Considéré comme « indispensable » par les responsables de l'Établissement public du château, du musée et du domaine national de Versailles (EPV), encouragé par les pouvoirs publics, ce mécénat recouvre les dons propres à contribuer à la restauration, au remeublement et, plus généralement, à la mise en valeur du domaine de Versailles ou d'un de ses éléments. Ces aides et dons peuvent émaner de personnes privées, d'associations ou d'entreprises. Selon les cas, ils prennent la forme d'un soutien financier pour une opération particulière — plus rarement la prise en charge matérielle de cette opération — ou d'un don en nature, mobilier, objet d'art, tableau, sculpture, apte à enrichir judicieusement les collections de l'établissement public.
Inexistant au XIXe siècle, le mécénat à Versailles prend forme au début du XXe siècle quand, à l'initiative du conservateur Pierre de Nolhac, se crée une association d'amateurs éclairés : la Société des Amis de Versailles (1907). Ce soutien au château et au musée s'organise ensuite progressivement, en fonction des évènements de l'Histoire, de la personnalité des conservateurs successifs et, plus tard, des dispositions légales françaises organisant le mécénat et facilitant en particulier le mécénat d'entreprise.
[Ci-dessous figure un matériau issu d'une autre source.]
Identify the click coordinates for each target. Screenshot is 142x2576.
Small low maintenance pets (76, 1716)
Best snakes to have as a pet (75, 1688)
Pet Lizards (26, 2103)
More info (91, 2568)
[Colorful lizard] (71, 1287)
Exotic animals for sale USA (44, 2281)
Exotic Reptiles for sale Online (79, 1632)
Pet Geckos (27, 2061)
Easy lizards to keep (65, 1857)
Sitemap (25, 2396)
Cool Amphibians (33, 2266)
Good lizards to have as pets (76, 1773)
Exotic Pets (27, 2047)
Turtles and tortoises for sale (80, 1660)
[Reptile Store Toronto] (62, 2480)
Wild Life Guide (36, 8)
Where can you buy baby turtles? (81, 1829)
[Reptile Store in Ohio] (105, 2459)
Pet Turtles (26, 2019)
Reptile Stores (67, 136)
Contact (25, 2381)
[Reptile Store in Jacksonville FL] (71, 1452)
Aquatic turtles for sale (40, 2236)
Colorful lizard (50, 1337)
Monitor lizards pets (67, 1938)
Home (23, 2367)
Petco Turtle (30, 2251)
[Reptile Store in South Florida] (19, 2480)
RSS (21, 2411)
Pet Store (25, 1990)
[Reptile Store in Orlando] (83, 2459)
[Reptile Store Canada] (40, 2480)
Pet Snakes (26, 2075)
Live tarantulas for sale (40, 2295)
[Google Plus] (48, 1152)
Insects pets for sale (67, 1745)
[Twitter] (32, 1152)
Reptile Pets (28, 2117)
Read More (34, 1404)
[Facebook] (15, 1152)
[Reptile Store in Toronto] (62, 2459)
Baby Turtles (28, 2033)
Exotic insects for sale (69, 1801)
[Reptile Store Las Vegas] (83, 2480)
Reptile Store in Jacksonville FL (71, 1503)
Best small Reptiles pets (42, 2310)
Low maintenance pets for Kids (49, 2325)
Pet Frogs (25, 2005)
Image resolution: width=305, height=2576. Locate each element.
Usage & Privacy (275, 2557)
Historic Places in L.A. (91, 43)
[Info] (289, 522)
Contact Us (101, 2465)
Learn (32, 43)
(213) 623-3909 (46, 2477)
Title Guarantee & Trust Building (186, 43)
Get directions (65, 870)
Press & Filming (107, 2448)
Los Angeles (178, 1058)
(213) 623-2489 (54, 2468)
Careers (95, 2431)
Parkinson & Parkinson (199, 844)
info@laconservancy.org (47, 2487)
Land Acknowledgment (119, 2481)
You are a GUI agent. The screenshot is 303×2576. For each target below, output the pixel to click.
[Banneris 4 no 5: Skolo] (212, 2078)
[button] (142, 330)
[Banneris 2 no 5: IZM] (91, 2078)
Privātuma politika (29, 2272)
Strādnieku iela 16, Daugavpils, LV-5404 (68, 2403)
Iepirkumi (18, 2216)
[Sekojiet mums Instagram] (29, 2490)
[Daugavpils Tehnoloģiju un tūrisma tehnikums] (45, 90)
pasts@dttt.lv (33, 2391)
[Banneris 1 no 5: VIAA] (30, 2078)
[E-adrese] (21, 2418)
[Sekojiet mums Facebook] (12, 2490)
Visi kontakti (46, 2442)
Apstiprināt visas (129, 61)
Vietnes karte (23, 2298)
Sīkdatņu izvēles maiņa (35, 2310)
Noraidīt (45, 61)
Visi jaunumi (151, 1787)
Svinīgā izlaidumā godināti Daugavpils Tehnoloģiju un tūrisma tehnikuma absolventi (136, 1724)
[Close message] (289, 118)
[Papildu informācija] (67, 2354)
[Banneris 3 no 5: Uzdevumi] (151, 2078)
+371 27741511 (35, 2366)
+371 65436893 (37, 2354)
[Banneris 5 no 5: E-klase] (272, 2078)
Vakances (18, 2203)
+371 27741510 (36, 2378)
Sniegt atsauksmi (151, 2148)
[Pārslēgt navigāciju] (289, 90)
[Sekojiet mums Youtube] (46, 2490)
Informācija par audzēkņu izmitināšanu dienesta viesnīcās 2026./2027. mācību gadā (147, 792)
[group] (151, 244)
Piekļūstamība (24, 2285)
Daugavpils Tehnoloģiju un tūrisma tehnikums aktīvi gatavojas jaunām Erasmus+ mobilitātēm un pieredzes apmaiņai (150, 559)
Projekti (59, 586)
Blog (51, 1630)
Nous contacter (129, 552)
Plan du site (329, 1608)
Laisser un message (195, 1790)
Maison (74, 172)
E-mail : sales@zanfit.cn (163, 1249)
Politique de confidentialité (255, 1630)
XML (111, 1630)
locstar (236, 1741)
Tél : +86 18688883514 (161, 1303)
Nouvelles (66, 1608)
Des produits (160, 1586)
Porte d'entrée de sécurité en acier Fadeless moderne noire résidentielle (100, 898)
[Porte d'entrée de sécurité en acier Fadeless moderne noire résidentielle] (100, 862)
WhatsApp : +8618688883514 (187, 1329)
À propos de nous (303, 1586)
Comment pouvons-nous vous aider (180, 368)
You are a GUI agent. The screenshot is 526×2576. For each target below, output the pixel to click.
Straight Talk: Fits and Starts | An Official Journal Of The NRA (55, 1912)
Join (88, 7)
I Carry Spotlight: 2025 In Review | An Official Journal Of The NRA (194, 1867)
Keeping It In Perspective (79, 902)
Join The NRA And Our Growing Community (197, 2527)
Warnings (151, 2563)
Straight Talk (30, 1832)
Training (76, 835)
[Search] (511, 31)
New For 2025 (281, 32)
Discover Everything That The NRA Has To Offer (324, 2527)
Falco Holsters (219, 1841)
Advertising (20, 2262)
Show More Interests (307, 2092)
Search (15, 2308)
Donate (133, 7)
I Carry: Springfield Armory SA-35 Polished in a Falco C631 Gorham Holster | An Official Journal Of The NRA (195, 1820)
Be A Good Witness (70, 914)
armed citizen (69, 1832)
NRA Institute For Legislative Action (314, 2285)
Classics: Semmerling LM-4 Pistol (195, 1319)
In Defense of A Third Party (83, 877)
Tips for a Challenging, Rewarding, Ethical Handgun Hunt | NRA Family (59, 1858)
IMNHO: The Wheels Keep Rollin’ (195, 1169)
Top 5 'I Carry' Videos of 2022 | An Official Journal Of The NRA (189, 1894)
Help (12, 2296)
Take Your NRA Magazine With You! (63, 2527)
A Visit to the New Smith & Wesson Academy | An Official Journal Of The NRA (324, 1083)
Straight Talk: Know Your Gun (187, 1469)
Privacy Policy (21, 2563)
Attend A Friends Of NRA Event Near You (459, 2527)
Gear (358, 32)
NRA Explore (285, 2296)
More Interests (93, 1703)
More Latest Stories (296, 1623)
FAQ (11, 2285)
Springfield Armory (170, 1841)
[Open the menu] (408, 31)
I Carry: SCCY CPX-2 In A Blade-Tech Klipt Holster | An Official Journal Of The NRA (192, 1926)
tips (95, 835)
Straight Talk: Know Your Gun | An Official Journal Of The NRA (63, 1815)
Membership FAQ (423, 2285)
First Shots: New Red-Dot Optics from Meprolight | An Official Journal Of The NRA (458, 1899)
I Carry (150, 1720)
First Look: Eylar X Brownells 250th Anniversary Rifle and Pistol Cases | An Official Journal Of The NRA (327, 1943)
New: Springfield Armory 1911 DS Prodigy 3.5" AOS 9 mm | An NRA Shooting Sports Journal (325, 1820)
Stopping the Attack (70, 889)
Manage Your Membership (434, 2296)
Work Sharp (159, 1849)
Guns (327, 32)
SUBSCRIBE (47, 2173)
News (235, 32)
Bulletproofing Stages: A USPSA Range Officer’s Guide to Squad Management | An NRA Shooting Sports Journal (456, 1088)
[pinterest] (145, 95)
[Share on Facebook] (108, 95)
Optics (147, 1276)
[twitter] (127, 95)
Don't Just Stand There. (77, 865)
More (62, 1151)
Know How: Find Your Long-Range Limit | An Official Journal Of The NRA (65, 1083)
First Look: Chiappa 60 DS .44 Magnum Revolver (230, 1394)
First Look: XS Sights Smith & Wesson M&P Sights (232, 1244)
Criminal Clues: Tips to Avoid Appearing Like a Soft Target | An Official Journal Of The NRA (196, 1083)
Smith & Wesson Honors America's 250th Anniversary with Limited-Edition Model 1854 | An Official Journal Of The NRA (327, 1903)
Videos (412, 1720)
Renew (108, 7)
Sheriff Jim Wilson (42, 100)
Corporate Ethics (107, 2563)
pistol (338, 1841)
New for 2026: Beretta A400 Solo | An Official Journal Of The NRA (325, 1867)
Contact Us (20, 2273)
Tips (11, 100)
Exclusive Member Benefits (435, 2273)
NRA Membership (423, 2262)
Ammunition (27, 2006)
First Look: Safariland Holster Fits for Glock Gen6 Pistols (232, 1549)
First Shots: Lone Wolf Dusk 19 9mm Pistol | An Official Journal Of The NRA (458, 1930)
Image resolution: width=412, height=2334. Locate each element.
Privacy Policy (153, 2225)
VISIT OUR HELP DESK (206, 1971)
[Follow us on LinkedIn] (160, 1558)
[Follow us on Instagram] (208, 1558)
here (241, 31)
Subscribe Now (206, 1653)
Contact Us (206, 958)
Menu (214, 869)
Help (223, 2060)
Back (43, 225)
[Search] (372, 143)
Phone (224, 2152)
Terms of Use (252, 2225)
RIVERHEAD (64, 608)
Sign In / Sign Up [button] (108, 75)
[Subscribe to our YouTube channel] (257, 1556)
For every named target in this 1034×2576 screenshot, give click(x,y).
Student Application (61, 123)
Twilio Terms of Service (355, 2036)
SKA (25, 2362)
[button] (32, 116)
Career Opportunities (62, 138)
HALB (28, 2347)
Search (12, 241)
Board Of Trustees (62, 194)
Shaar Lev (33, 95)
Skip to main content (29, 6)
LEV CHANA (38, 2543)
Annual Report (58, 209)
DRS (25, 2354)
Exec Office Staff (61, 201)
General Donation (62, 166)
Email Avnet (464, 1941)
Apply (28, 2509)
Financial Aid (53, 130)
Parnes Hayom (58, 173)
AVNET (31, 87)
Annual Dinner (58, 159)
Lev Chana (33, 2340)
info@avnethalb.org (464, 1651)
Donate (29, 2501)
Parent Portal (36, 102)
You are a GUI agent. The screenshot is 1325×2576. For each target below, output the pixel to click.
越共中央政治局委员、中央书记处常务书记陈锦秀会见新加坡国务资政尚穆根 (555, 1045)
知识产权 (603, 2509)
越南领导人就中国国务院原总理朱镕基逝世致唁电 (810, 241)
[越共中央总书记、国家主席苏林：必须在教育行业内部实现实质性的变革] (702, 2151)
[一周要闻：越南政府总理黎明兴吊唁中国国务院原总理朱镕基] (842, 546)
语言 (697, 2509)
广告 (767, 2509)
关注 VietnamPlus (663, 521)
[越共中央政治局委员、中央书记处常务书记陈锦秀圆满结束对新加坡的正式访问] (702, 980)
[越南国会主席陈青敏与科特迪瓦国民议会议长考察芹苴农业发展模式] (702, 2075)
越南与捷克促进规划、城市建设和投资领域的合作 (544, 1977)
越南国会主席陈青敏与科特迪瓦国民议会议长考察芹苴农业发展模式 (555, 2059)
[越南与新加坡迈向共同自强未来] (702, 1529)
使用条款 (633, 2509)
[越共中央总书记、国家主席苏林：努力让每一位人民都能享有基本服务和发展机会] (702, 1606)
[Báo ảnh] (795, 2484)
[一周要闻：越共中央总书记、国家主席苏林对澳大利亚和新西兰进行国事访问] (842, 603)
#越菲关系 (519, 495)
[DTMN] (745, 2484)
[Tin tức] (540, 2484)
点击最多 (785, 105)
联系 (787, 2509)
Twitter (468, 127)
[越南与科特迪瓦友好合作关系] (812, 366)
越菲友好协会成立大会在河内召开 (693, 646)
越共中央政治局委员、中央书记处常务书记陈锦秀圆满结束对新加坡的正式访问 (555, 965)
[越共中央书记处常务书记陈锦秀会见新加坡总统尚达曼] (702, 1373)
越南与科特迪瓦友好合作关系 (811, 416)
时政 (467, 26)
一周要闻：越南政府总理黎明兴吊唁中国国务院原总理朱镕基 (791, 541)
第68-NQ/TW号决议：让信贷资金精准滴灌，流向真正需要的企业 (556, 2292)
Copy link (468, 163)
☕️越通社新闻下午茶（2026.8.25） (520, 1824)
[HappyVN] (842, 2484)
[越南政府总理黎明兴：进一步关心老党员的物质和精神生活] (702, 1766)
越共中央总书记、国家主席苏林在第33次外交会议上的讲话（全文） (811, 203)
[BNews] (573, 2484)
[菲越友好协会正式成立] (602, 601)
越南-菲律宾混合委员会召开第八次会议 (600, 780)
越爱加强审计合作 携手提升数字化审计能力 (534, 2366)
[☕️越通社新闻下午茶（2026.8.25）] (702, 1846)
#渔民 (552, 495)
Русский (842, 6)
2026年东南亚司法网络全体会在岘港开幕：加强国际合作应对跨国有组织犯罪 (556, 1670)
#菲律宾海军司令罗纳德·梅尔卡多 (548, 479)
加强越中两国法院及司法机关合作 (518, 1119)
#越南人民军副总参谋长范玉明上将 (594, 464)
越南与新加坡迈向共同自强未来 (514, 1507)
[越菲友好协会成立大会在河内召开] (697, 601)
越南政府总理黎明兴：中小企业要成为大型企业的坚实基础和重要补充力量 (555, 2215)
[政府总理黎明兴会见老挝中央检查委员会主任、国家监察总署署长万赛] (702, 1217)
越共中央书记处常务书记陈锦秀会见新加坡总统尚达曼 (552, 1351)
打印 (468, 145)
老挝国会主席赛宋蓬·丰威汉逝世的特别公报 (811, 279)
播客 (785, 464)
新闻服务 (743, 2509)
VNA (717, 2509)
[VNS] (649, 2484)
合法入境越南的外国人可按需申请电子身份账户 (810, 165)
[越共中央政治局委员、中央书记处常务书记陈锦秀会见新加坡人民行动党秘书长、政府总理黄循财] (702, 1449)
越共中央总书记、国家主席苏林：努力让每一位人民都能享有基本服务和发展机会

Après la Révolution française, Versailles, vidé de ses meubles, est laissé à l'état d'abandon. Les régimes qui suivent (Empire, Restauration, monarchie de Juillet, Second Empire) reconduisent régulièrement le domaine dans la liste civile du souverain. C'est-à-dire que celui-ci le possède en dotation et peut y effectuer à son gré des modifications et embellissements. Certains monarques le font[n 1]. Mais s'agissant de leur bien, on ne peut parler de mécénat.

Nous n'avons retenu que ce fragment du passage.